Problem. Copy out the items word for word, starting at the line that contains "At what coordinates" and continuing to the end of the items. Leave the pictures out of your copy.

--- begin ---

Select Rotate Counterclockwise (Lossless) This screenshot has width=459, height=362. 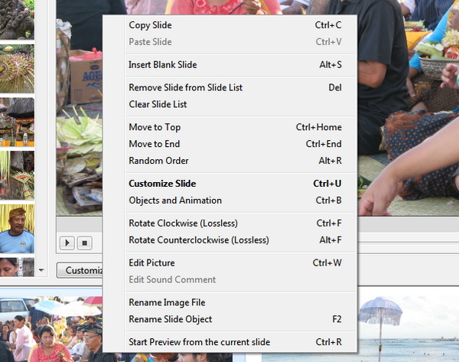(198, 240)
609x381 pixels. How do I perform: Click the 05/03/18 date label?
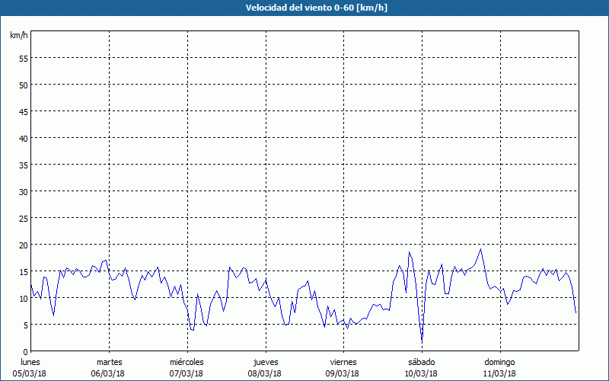(30, 373)
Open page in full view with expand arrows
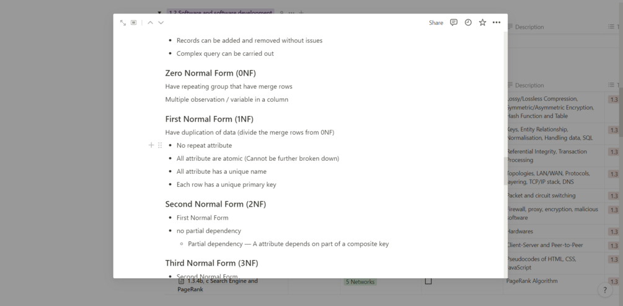This screenshot has height=306, width=623. click(x=123, y=23)
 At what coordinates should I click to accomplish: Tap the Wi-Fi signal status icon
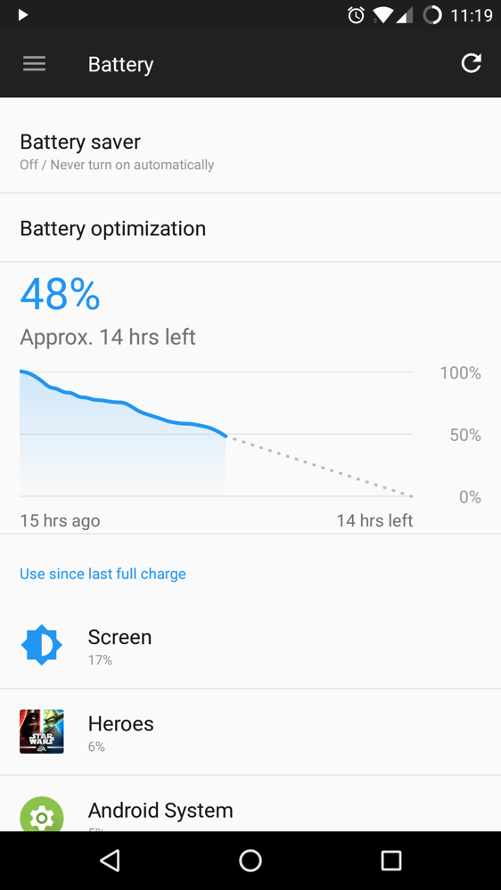tap(382, 15)
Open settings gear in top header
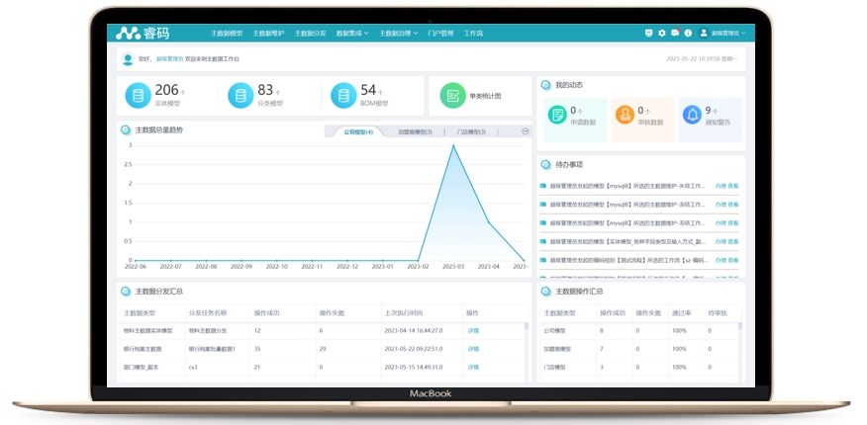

--- end ---

Final answer.
 At what coordinates should I click to accomplish: Tap the Wi-Fi signal status icon
tap(382, 15)
Open settings gear in top header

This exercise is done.